**Reading text:**

* BEGIN *

Now in its seventh year, the festival was co-founded in 2011 by Nadia Daar, Noura Erakat and Huda Asfour — three Palestinian-American women compelled to provide a platform to their fellow artists in the diverse Palestinian diaspora.

Inside the Kennedy Center, guests were lured in by intricate arrangements of modern and traditional Arabic music, through the cavernous performance hall to its grand foyer. The sounds emanated from the turntable of New York-based musician Fatin Jarara, who performs as DJ Fatin. Fatin provided the soundtrack for much of the festival and the after party.

Named “I Am From There, I Am From Here” after a line from Mahmoud Darwish’s elegy for Edward Said, the hourlong preview of the festival featured an original story on growing up Palestinian by Nadia Abuelezam, creator of Palestinians Podcast; Leila Buck in a performance of Visiting Palestine, a one-act dramatic interpretation of political imprisonment written and directed by Noura Erakat; and an original performance by oud player, vocalist and songwriter Huda Asfour, with backing by Derek Bond on bass and legendary D.C. drummer William “Juju” House.

Nadia Daar says that she and her fellow co-founders were initially inspired by the Palestinian film festivals in U.S. cities like Chicago, Boston and Houston. But Daar says when moving from Canada to D.C., she brought her biggest inspiration with her: the Toronto Palestine Film Festival, which wrapped its tenth year last month.

When developing DCPFAF, Daar told Mondoweiss, the challenge became “how can we bring this to the D.C. context and make it relevant, but also make it unique?”

* END *

**Required tasks:**
[1] Answer these questions using the festival text:
(a) In what year was the festival co-founded?
(b) Under what name does Fatin Jarara perform?
(c) Which film festival wrapped its tenth year last month?
[2] Pick up the festival text after its final sentence and carry it forward.

Item position entries
* BEGIN *

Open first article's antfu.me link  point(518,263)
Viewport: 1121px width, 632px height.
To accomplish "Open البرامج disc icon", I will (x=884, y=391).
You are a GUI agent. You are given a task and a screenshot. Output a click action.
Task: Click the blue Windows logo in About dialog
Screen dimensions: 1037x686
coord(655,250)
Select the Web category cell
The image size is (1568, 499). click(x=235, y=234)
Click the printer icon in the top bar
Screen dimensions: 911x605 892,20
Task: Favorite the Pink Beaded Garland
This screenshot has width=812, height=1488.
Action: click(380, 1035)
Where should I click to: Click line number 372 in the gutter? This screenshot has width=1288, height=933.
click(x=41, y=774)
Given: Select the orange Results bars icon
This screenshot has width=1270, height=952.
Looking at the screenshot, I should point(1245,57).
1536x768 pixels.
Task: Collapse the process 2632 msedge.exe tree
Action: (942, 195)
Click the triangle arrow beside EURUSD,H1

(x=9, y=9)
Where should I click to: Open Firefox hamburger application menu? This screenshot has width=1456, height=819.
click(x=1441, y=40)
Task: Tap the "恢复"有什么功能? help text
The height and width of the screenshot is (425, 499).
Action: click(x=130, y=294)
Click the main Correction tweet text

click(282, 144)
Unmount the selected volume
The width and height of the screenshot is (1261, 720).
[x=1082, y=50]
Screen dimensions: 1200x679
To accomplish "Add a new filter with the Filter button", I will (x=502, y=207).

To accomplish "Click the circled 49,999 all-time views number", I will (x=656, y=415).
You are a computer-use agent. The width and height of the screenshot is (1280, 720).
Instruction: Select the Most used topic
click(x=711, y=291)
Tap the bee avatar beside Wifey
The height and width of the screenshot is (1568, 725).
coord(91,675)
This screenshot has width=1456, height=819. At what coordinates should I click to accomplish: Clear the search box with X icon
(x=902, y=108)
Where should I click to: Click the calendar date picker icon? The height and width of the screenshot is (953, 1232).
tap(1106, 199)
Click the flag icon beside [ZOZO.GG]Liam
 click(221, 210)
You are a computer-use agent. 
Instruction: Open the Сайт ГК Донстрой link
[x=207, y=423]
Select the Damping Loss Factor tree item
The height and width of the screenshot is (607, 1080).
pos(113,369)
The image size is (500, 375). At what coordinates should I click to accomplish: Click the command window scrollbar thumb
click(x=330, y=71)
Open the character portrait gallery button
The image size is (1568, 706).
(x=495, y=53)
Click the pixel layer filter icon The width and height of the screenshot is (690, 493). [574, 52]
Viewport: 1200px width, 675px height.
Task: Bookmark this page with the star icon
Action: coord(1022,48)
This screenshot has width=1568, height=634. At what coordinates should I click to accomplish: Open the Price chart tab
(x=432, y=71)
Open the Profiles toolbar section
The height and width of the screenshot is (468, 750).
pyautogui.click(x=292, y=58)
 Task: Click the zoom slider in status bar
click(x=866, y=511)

* END *

**Results by task:**
[1]
(a) 2011
(b) DJ Fatin
(c) The Toronto Palestine Film Festival

[2]
Two distinctive features of the festival are that the DCPFAF “expands beyond film; to art, to storytelling, to literature” and that in these various mediums, younger artists have space to tell their own stories through a Palestinian lens.

Featuring art created entirely by Palestinians, Daar added, the DCPFAF is “not necessarily about Palestine, but it’s a Palestinian artistry being featured.”

Nusayba Hammad, festival managing director, echoed this sentiment in her opening remarks at Monday’s preview.

“We showcase Palestinian creativity and subjectivity” Hammad explained, and at the same time, “emphasize the range and complexity of Palestinian narratives, identities and experiences.”

That said, Hammad does not deny that for Palestinians “the personal is political.” Compounded by the fact that opening night marked the first time an all-Palestinian cast appeared at the Millennium Stage, politics were bound to be implicit in the personal stories.

Organizers say that in choosing acts, they were particularly interested in stories expressed through the newest generation of artists to emerge from the Palestinian diaspora. In fact, for a number of artists the festival was the largest, or first, audience for which they had performed.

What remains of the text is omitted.